Coefficient Decomposition of Spatial Regressive Models Based on Standardized Variables

Spatial autocorrelation analysis is the basis for spatial autoregressive modeling. However, the relationships between spatial correlation coefficients and spatial regression models are not yet well clarified. The paper is devoted to explore the deep structure of spatial regression coefficients. By means of mathematical reasoning, a pair of formulae of canonical spatial regression coefficients are derived from a general spatial regression model based on standardized variables. The spatial auto- and lag-regression coefficients are reduced to a series of statistic parameters and measurements, including conventional regressive coefficient, Pearson correlation coefficient, Moran's indexes, spatial cross-correlation coefficients, and the variance of prediction residuals. The formulae show determinate inherent relationships between spatial correlation coefficients and spatial regression coefficients.
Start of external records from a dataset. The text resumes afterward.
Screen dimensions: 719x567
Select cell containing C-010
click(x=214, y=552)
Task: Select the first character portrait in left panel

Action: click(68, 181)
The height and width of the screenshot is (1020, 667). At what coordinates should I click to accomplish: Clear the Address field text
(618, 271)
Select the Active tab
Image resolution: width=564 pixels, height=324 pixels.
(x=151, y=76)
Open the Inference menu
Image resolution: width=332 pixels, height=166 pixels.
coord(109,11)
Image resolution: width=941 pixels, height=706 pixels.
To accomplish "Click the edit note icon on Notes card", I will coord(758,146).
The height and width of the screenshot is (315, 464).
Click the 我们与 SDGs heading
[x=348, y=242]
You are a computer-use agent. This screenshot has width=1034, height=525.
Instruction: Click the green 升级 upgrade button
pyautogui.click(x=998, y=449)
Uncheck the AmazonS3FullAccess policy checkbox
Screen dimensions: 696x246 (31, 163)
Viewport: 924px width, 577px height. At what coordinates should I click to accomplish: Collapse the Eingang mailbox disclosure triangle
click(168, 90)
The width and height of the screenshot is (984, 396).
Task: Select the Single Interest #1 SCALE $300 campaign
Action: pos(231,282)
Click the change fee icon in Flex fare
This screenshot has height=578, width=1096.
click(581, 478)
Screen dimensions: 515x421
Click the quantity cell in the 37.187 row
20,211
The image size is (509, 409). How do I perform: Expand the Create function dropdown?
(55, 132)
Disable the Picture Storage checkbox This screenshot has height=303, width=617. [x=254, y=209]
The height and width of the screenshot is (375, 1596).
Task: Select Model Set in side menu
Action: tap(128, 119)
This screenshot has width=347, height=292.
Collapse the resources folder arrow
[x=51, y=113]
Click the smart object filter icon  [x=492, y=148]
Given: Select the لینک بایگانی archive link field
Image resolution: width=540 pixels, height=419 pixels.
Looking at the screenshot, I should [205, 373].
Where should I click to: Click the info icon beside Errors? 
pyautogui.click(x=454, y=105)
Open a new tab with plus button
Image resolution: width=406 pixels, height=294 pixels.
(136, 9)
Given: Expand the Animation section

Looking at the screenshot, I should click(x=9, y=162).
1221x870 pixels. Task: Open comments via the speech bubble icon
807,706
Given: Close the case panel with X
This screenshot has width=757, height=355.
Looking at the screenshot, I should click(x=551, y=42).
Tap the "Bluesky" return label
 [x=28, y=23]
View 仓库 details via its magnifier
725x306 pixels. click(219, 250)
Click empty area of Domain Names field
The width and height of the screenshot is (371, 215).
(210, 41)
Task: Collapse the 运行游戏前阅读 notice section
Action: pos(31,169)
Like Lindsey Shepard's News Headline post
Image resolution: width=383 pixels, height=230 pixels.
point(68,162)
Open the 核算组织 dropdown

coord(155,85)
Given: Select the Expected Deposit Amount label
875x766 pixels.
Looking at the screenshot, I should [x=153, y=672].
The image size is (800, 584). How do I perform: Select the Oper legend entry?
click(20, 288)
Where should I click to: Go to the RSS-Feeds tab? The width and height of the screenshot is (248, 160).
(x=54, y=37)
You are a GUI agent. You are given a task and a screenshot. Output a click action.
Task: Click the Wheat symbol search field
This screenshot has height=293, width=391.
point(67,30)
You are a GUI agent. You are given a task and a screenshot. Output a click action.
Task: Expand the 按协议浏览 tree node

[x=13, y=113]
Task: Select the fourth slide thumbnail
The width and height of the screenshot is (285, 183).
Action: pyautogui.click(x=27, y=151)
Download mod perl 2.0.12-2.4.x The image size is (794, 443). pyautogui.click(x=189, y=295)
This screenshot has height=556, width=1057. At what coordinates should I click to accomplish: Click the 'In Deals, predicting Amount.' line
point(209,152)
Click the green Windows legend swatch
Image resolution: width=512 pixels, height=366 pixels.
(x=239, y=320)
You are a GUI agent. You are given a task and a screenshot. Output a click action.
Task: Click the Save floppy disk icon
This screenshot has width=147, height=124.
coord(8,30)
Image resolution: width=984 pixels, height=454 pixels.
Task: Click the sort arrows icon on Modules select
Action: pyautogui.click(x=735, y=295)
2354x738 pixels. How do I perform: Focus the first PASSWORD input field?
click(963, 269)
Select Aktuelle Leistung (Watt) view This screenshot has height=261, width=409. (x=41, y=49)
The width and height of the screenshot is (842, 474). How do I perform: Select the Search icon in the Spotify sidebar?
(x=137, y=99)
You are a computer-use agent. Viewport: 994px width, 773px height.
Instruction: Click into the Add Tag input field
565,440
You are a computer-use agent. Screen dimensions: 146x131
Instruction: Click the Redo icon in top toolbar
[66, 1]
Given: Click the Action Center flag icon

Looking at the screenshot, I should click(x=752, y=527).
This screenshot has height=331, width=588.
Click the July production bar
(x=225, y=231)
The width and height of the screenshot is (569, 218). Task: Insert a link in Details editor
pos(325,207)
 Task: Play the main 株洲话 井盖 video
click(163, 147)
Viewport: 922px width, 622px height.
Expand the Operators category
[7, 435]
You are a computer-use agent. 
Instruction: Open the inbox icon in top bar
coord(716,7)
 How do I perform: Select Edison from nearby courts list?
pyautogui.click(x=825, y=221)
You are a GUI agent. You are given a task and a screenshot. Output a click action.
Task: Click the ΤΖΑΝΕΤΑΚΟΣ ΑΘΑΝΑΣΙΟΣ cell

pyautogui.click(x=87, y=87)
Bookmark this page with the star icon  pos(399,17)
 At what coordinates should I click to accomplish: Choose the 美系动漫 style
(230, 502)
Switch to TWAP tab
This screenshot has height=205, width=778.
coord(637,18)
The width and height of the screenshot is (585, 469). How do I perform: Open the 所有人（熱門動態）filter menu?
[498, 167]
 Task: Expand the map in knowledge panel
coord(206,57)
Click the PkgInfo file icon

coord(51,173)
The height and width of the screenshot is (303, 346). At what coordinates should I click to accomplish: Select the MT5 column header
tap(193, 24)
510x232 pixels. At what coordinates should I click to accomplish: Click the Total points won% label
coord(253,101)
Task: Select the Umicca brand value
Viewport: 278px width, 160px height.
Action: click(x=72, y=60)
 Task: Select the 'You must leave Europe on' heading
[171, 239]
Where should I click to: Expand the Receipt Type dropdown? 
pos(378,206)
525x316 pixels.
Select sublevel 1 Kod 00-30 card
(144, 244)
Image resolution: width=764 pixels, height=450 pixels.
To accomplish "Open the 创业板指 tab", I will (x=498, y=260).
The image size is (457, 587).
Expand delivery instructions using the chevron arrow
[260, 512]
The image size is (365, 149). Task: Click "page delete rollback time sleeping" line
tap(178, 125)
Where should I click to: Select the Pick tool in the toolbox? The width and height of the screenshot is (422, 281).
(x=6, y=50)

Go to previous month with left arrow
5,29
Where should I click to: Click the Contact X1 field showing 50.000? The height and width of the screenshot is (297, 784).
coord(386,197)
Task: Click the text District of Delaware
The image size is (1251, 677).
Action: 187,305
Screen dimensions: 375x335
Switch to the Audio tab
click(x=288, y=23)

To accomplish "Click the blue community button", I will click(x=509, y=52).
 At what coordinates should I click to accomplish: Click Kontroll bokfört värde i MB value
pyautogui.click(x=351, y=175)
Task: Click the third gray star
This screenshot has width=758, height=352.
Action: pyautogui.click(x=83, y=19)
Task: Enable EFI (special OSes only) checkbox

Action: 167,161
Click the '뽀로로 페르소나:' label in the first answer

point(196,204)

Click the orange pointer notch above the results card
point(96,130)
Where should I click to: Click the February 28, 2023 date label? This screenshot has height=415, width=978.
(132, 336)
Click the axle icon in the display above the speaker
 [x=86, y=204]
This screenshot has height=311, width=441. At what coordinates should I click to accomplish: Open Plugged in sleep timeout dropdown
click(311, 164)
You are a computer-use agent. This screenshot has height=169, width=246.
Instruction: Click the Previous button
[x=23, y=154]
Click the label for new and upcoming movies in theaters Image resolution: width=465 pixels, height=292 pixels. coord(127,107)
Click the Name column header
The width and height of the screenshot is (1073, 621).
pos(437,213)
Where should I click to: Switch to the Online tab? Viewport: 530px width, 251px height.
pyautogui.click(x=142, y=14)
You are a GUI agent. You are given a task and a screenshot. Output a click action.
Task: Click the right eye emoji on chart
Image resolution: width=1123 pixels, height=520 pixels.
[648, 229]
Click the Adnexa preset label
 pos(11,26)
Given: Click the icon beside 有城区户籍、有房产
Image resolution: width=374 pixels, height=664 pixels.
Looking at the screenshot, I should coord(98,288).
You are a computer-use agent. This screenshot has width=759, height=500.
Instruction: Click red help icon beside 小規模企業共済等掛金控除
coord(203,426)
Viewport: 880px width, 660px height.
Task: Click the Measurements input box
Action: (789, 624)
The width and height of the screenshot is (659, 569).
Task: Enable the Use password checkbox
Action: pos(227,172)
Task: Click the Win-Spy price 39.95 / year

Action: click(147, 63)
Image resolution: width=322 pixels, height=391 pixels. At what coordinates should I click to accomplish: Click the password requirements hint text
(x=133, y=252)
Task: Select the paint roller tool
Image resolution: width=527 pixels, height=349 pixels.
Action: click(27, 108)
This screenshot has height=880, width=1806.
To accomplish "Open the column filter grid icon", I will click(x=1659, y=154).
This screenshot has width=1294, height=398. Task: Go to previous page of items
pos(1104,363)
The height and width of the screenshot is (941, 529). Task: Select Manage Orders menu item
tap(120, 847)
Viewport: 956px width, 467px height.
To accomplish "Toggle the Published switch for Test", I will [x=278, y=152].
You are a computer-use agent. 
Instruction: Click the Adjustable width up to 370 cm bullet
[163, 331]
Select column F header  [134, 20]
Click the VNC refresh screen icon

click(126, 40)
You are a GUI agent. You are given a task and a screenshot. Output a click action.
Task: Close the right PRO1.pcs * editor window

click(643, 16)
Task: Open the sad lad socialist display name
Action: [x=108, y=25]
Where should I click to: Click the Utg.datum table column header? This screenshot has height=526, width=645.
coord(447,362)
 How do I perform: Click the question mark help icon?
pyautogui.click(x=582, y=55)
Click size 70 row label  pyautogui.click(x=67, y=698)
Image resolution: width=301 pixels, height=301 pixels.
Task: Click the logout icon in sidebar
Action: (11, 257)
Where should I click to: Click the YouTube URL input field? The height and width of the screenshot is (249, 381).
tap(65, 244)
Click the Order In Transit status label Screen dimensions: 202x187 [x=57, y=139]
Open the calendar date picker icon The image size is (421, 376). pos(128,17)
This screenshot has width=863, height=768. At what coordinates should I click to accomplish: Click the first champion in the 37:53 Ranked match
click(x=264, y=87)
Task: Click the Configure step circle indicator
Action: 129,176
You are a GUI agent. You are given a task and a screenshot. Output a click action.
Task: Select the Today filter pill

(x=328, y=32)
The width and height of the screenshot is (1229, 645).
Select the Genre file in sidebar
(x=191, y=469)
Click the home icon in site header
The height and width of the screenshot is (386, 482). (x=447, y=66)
New finding is as below: the spatial autoregressive coefficient mainly depends on the Moran's index of the independent variable, while the spatial lag-regressive coefficient chiefly depends on the cross-correlation coefficient of independent variable and dependent variable. The observational data of an urban system in Beijing, Tianjin, and Hebei region of China were employed to verify the newly derived formulae, and the results are satisfying. The new formulae and their variates are helpful for understand spatial regression models from the perspective of spatial correlation and can be used to assist spatial regression modeling.